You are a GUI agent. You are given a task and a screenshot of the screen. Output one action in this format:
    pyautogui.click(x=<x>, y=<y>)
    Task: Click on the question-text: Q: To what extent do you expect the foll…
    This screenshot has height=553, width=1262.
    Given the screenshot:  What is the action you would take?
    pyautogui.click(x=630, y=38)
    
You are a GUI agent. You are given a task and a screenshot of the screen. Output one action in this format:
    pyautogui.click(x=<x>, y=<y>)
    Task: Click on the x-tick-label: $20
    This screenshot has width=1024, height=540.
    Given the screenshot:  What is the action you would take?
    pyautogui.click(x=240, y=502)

-- -- --

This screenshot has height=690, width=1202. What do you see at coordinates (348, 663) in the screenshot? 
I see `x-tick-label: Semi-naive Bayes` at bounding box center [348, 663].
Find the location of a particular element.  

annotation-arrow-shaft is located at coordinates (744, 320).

-- -- --

# JOB ITEM:
Extract every line from the items above that contains the string "pyautogui". Case counts.

# EXERCISE SOLUTION:
    pyautogui.click(x=<x>, y=<y>)
    pyautogui.click(x=630, y=38)
    pyautogui.click(x=<x>, y=<y>)
    pyautogui.click(x=240, y=502)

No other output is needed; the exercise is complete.